[sword-devel] Question for Optimization / speed experts

David White sword-devel@crosswire.org
07 Jan 2003 20:45:51 +1100


- Personally, I would find a list of *all* keys more desirable (that
>   is, list any key that is found in any of the chosen lexicons). I
>   took a look at Bibleworks when visiting my brother (he is teaching
>   OT) and noticed it has a feature where instead of having a window
>   per dictionary, you have one window displaying the definitions in a
>   list of selected dictionaries, like this:

I think that perhaps this is so. At the least, one could have the option of either the union or intersection.

- Your algorithm is O(m * n), which explains the runtime. The
>   algorithm proposed by Glen looks good, especially as it runs in
>   linear time (ie, looks at each entry exactly once).

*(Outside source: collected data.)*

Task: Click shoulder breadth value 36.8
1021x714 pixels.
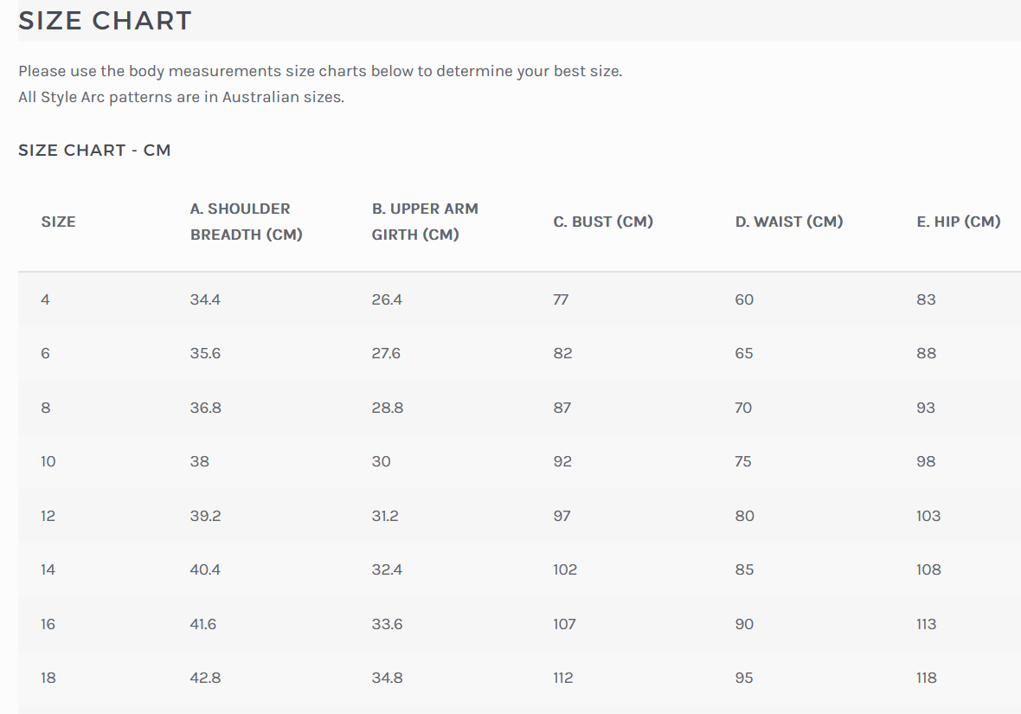Action: click(205, 408)
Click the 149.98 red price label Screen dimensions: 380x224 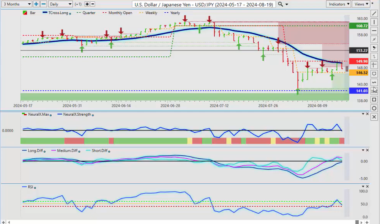[355, 62]
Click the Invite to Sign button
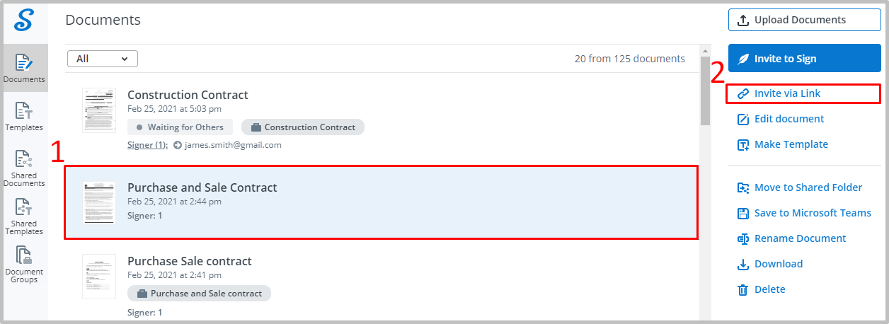 point(805,59)
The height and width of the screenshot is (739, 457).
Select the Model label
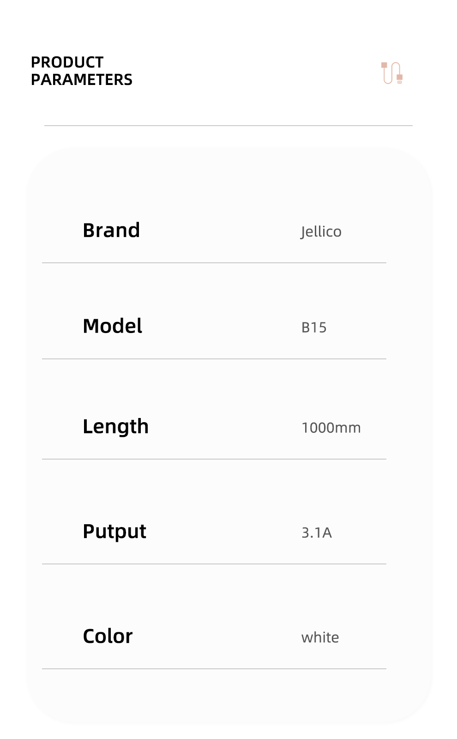click(x=112, y=326)
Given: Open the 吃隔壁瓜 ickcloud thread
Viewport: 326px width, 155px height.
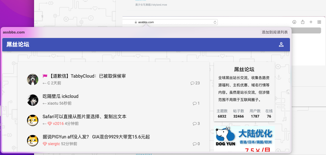Looking at the screenshot, I should click(x=61, y=96).
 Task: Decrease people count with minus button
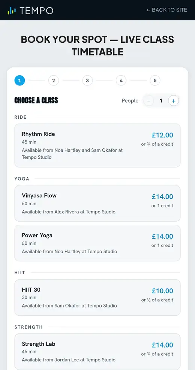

However, it can
>   still be optimized: If an element is > the currently active item,
>   you use that one to continue your search. Also, you can step the
>   marker more often.

I really don't think an extreme amount of optimization is required; just
moving to an O(n) algorithm instead of the current O(m*n) should be
sufficient imho.

> I implemented the algorithm in perl (just for
>   fun), but tried to not use perl-specific optimizations. I put some
>   code into subroutines so the main algorithm reads better.
> 

Not being able to resist the sirens call to compare programming
languages using highly contrived examples, I have whipped up an
equivalent implementation in C++. It is as follows:

----

#include <algorithm>
#include <iostream>
#include <numeric>
#include <vector>

using namespace std;

int main()
{
    const int sets[][20] =
    {{ 0,1,2, 3,       7, 8, 9, 10, 11, 12, 13, 14, 15,    -1,},
     { 0,     3,       7, 8,    10, 11,     13, 14,    16, -1,},
     { 0,1,2, 3,  5,   7, 8,    10, 11, 12, 13, 14,    16, -1,},
     {      2,3,4,  6, 7, 8,    10, 11, 12,     14,    16, -1,},
     { 0,1,2, 3,       7, 8, 9, 10, 11,     13, 14, 15,    -1,}};

    vector<int>
results(sets[0],sets[0]+sizeof(sets[0])/sizeof(*sets[0]));

    for(int i = 1; i != sizeof(sets)/sizeof(*sets); ++i) {
        vector<int> v;
        v.swap(results);

        set_intersection(v.begin(),v.end(),
                         sets[i],find(sets[i],(const int*)NULL,-1),
                         back_inserter(results));
    }

    cout << "common items in the sets: ";
    copy(results.begin(),results.end(),ostream_iterator<int>(cout," "));
    cout << "\n";
}

---

Note that one can easily change from the intersection to the union by
changing set_intersection to set_union.

Blessings,

-David.